(Your task): Quote the stretch of the records below from the line containing "You are a GUI" through the end of the records, word for word and including both ends. Leave out any pictures.

#### Supplied information ####

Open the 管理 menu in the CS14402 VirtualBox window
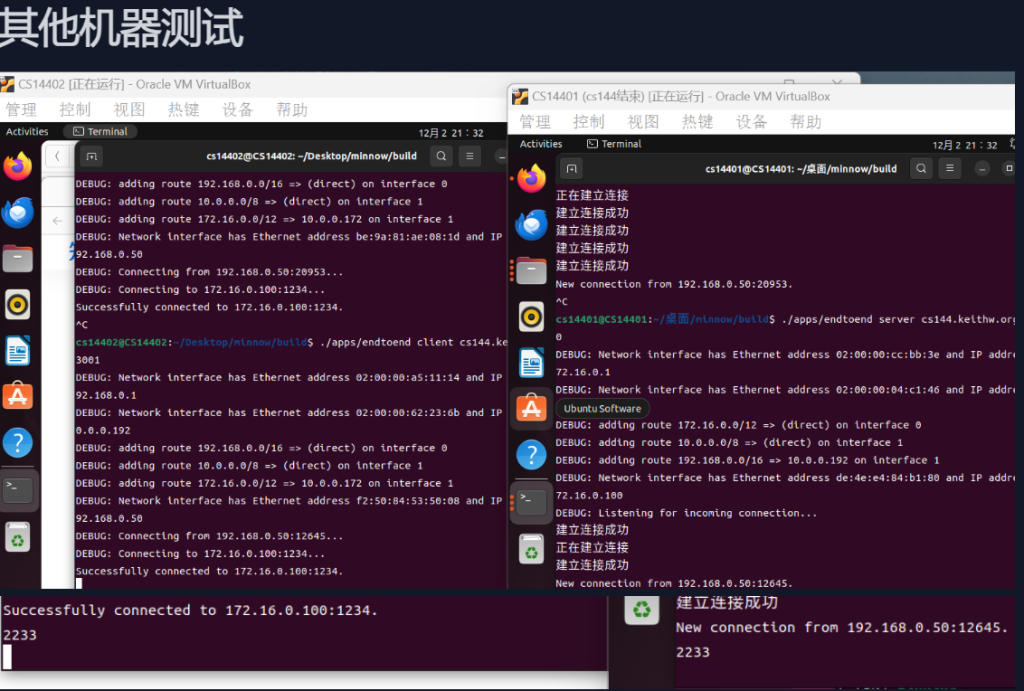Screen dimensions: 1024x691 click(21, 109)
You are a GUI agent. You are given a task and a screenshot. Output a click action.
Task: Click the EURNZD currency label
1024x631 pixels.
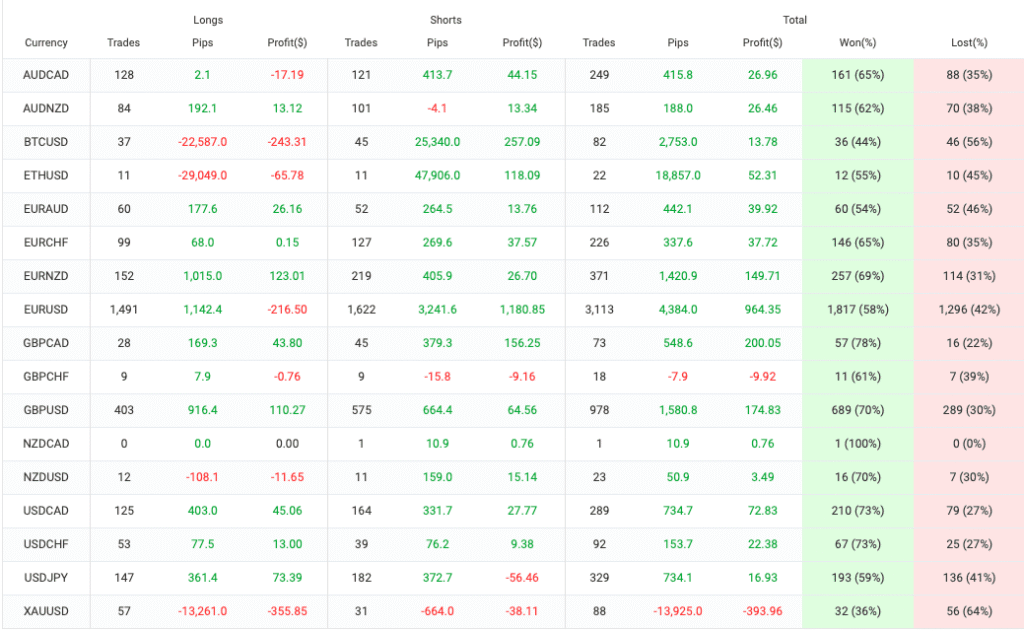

####

(Answer in full):
You are a GUI agent. You are given a task and a screenshot. Output a click action.
Task: Click the EURNZD currency label
1024x631 pixels.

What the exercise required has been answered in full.